Two sections, A and B, are 0.5 km apart along a 0.05 m diameter rough concrete pipe. A is 115 m higher than B, the water temperature is 4 °C, and the pressure heads measured at A and B are 21.7 m and 76.1 m, respectively. Assume minor losses are negligible. Determine the flow rate through the pipe.

Answer 1

Answer:

Q = 178.41 m^3 / s

Explanation:

Given:

- Length of the pipe L = 0.5 km

- Diameter D = 0.05 m

- Pressure head at point A (Pa / γ )= 21.7 m

- Pressure head @ point B (Pb / γ )= 76.1 m

- Elevation head Za = 115 m

- Elevation head Zb = 0 m

- Minor Losses = 0 m

- Major Losses = f*L*V^2 / 2*D*g = (500/2*0.05*9.81) *f*V^2 = 509.684*f*V^2

- Roughness e = 2.5 mm

- Dynamic viscosity of water u = 8.9*10^-4 Pa-s

- Density of water p = 997 kg/m^3

Find:

Flow Rate Q ?

Solution:

- We will use the Head Balance as derived from Energy Balance:

(Pa / γ ) - (Pb / γ ) + (Va^2 - Vb^2) / 2*g + (Za - Zb) = Major Losses

- Velocity at cross section A and B: Va = Vb m/s. Hence,

                   21.7 - 76.1 + 0 + 115-0 = 509.684*f*V^2

                              f*V^2 = 0.18897199

- Correction factor f which is a function of e / D = 0.05, and Reynold's number. In such cases we will guess a value of f and perform iterations as follows:

- Guess: f_o = 0.072 (Moody's Chart @ e / D = 0.05 and most turbulent function).

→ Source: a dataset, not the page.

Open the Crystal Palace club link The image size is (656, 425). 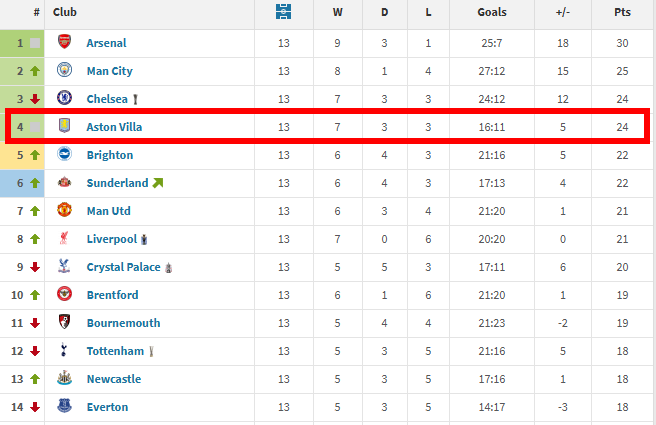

V_o = sqrt(0.18897199 / 0.072) = 1.28504 m/s

Re_o = p*V_o*D / u =  997*1.28504*0.05 / 8.9*10^-4 = 71976.6

1st iteration

f_1 = g (Re_o , e/d) = 0.0718702 (Moody's Chart)

V_1 = sqrt(0.18897199 / 0.0718702) = 1.621528 m/s

Re_1 = p*V_1*D / u =  997*1.621528*0.05 / 8.9*10^-4 = 90823.81698

2nd iteration

f_2 = g (Re_1 , e/d) = 0.0718041 (Moody's Chart)

V_2 = sqrt(0.18897199 / 0.0718041) = 1.662273585 m/s

Re_2 = p*V_2*D / u =  997*1.662273585*0.05 / 8.9*10^-4 = 90865.54854

3rd iteration

f_3 = g (Re_2 , e/d) = 0.0718040  (Moody's Chart)

V_3 = sqrt(0.18897199 / 0.0718040) = 1.622274714 m/s

Re_3 = p*V_3*D / u =  997*1.622274714*0.05 / 8.9*10^-4 = 90865.61182

- V converges to 1.6222 m /s and any further iterations will be meaningless, so we will stop at 3rd iteration. Hence, the required velocity will be used to calculate the Flow rate Q:

Q =  pi*V*D^2/4 = pi*1.6222*0.05^2 / 4

Q = 178.41 m^3 / s